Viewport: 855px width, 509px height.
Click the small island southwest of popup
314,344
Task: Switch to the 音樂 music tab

......

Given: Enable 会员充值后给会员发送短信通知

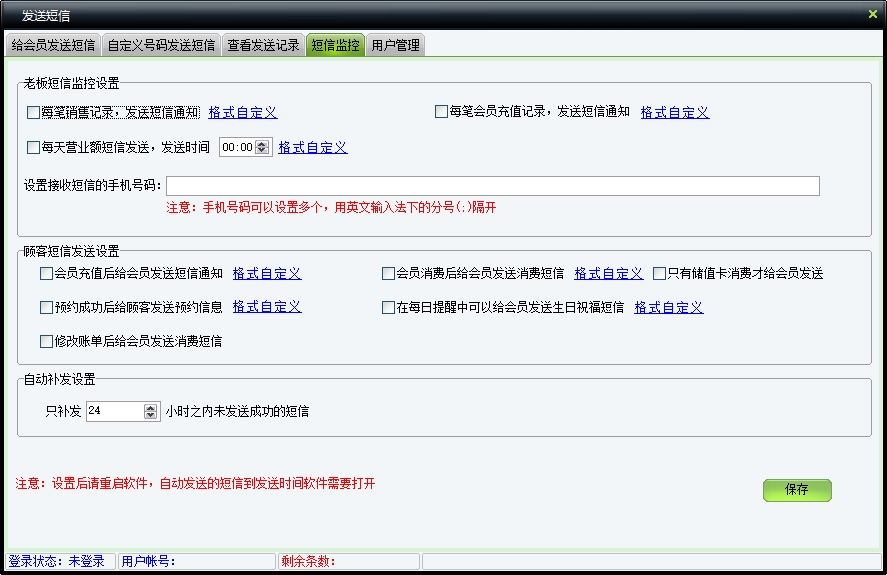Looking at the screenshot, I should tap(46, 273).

......

# REQUIRED WORK:
In the entries above, find the line holding "Click the small island southwest of popup" and the line holding "Task: Switch to the 音樂 music tab"; print both of them and every line between, exactly, and nothing else.

# ANSWER TO THE PROBLEM:
Click the small island southwest of popup
314,344
Task: Switch to the 音樂 music tab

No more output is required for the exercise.